Endpointing
We have three rules for endpoint detection. If any of them is activated, we assume an endpoint is detected.
Note
We borrow the implementation from
https://kaldi-asr.org/doc/structkaldi_1_1OnlineEndpointRule.html
Rule 1
In Rule 1, we count the duration of trailing silence. If it is larger than
a user specified value, Rule 1 is activated. The following is an example,
which uses 2.4 seconds as the threshold.
Two cases are given:
In the first case, nothing has been decoded when the duration of trailing silence reaches 2.4 seconds.
In the second case, we first decode something before the duration of trailing silence reaches 2.4 seconds.
In both cases, Rule 1 is activated.
Hint
In the Python API, you can specify rule1_min_trailing_silence while
constructing an instance of sherpa_ncnn.Recognizer.
In the C++ API, you can specify rule1.min_trailing_silence when creating
EndpointConfig.
Rule 2
In Rule 2, we require that it has to first decode something
before we count the trailing silence. In the following example, after decoding
something, Rule 2 is activated when the duration of trailing silence is
larger than the user specified value 1.2 seconds.
Hint
In the Python API, you can specify rule2_min_trailing_silence while
constructing an instance of sherpa_ncnn.Recognizer.

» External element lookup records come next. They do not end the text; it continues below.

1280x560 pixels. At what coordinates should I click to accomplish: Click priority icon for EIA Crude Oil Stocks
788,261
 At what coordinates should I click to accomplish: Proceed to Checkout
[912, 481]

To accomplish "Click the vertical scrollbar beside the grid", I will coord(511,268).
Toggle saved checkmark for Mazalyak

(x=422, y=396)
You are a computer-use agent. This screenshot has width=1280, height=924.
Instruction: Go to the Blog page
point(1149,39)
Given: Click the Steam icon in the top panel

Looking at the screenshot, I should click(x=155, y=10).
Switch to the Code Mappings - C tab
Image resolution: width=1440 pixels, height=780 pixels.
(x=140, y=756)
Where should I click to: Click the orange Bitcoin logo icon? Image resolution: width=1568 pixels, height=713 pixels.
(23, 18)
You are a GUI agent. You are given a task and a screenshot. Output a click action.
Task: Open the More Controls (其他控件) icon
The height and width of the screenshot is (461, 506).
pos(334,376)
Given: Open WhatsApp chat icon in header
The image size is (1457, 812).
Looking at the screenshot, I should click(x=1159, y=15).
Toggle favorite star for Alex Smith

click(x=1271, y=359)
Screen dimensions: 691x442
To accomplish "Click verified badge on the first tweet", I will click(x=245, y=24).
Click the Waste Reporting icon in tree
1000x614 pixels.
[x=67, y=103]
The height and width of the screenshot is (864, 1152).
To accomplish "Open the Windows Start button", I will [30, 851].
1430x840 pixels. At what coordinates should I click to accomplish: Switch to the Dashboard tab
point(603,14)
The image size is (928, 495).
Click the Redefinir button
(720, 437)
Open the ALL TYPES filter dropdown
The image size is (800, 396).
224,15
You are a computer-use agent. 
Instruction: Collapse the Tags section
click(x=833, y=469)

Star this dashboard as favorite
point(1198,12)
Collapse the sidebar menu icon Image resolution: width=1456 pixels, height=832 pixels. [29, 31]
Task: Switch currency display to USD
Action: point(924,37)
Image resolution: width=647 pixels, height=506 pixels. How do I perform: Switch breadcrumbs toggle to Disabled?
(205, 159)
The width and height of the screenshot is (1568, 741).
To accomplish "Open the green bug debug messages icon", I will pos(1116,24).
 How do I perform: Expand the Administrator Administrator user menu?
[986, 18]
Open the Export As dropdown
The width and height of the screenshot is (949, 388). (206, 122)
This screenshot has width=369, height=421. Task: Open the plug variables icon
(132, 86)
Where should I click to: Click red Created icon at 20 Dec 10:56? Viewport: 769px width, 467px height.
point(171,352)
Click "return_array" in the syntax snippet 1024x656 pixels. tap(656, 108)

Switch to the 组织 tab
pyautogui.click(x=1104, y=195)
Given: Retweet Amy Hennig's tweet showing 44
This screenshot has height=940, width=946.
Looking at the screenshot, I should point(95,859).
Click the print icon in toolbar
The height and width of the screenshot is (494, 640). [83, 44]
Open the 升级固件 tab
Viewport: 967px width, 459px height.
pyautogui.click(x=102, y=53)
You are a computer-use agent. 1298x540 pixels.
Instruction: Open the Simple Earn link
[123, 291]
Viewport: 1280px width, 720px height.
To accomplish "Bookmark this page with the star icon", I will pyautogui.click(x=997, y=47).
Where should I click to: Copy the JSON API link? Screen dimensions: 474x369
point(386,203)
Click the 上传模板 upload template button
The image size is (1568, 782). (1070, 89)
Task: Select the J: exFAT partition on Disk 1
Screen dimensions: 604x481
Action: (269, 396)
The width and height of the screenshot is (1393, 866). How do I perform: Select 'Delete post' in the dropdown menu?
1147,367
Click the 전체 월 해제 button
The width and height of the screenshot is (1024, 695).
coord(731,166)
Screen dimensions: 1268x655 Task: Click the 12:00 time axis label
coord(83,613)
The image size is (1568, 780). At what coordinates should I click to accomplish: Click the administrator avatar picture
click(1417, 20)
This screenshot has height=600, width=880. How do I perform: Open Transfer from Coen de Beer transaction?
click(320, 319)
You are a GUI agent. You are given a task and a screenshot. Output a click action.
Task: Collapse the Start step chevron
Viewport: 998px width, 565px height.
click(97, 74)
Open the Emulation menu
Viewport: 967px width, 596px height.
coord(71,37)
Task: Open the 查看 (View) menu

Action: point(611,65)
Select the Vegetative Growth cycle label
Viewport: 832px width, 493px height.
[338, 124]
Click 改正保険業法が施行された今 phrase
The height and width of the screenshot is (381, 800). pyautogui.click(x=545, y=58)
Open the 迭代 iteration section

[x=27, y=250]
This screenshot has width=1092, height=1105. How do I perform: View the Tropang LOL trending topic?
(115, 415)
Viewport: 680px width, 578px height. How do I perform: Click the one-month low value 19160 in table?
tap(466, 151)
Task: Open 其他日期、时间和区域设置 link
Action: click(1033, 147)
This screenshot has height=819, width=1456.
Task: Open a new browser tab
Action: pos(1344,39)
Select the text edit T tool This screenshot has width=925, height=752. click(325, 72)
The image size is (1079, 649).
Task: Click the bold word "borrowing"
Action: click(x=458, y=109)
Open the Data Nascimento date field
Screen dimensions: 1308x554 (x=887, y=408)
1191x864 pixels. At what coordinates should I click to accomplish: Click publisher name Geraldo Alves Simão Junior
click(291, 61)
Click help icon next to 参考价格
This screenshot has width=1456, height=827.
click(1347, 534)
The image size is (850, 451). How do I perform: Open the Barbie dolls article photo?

In the C++ API, you can specify rule2.min_trailing_silence when creating
EndpointConfig.
Rule 3
Rule 3 is activated when the utterance length in seconds is larger than
a given value. In the following example, Rule 3 is activated after the
first segment reaches a given value, which is 20 seconds in this case.
Hint
In the Python API, you can specify rule3_min_utterance_length while
constructing an instance of sherpa_ncnn.Recognizer.
In the C++ API, you can specify rule3.min_utterance_length when creating
EndpointConfig.
Note
If you want to deactive this rule, please provide a very large value
for rule3_min_utterance_length or rule3.min_utterance_length.
Demo
Multilingual (Chinese + English)
The following video demonstrates using the Python API of sherpa-ncnn for real-time speech recogntinion with endpointing.
FAQs
How to compute duration of silence
For each frame to be decoded, we can output either a blank or a non-blank token.
We record the number of contiguous blanks that has been decoded so far.
In the current default setting, each frame is 10 ms. Thus, we can get
the duration of trailing silence by counting the number of contiguous trailing
blanks.
Note
If a model uses a subsampling factor of 4, the time resolution becomes
10 * 4 = 40 ms.